How to complete this task: Your answer must be the records below, repeated exactly, with every picture left out.

Stored items:
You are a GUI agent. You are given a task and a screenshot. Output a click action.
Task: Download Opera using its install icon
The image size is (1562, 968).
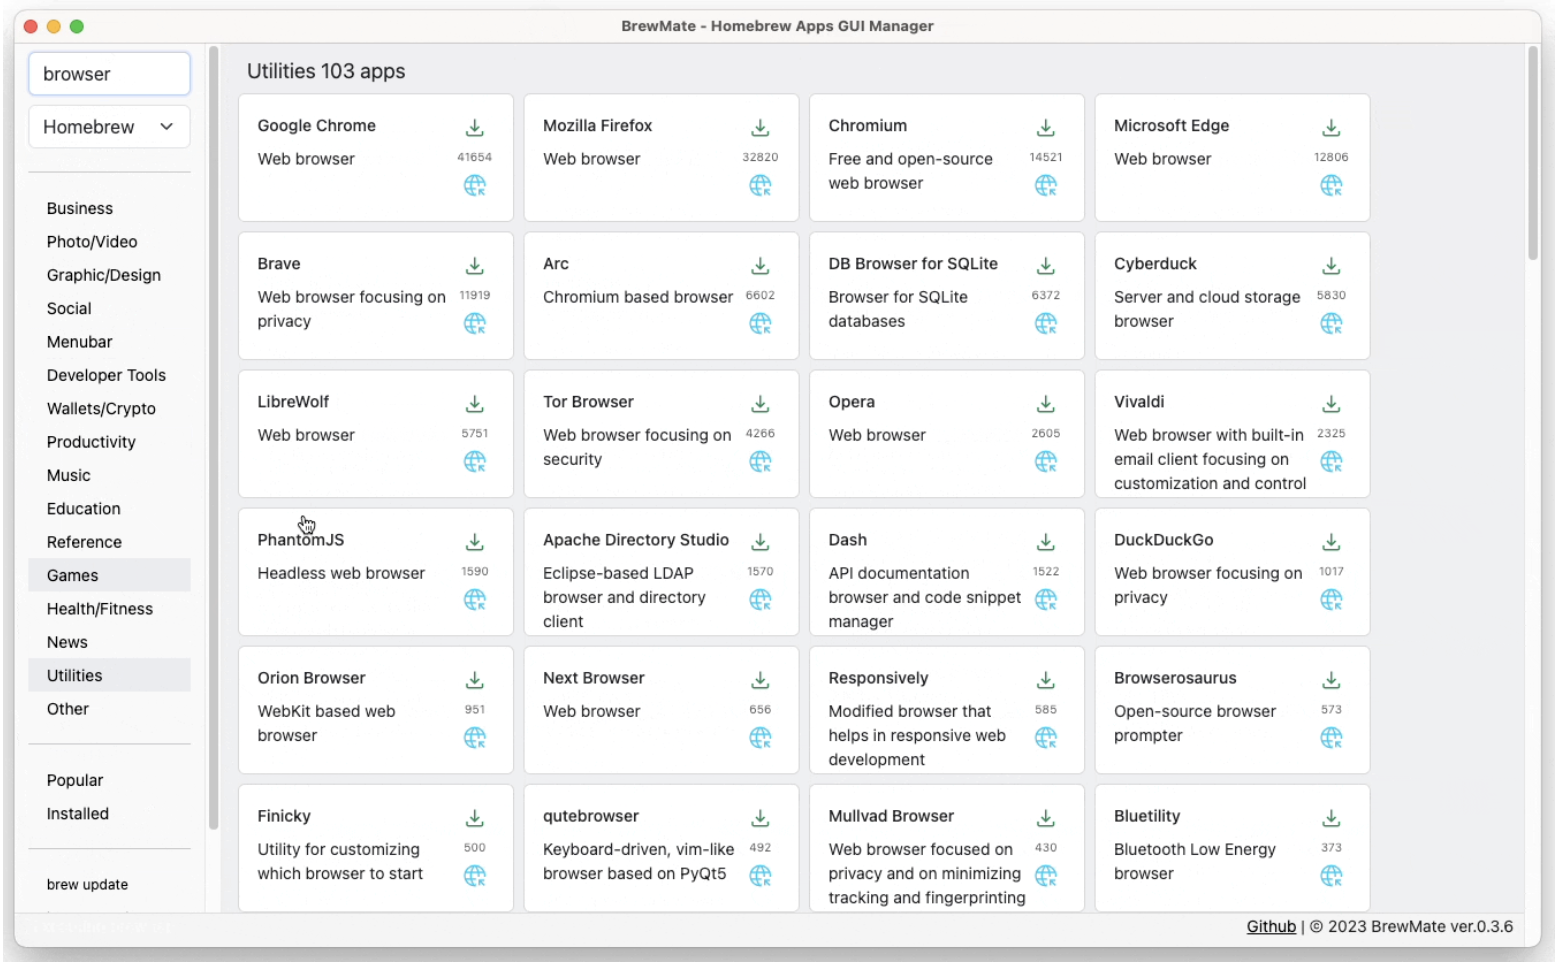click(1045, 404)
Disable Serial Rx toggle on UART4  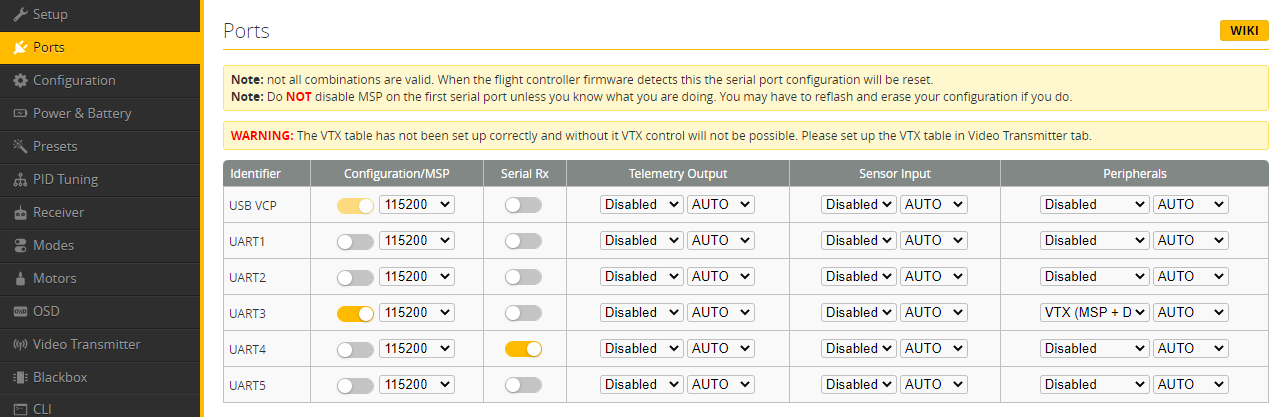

Response to this task:
You are a GUI agent. You are given a task and a screenshot. Output a click action.
Task: Download Opera using its install icon
The image size is (1562, 968).
click(1045, 404)
Disable Serial Rx toggle on UART4  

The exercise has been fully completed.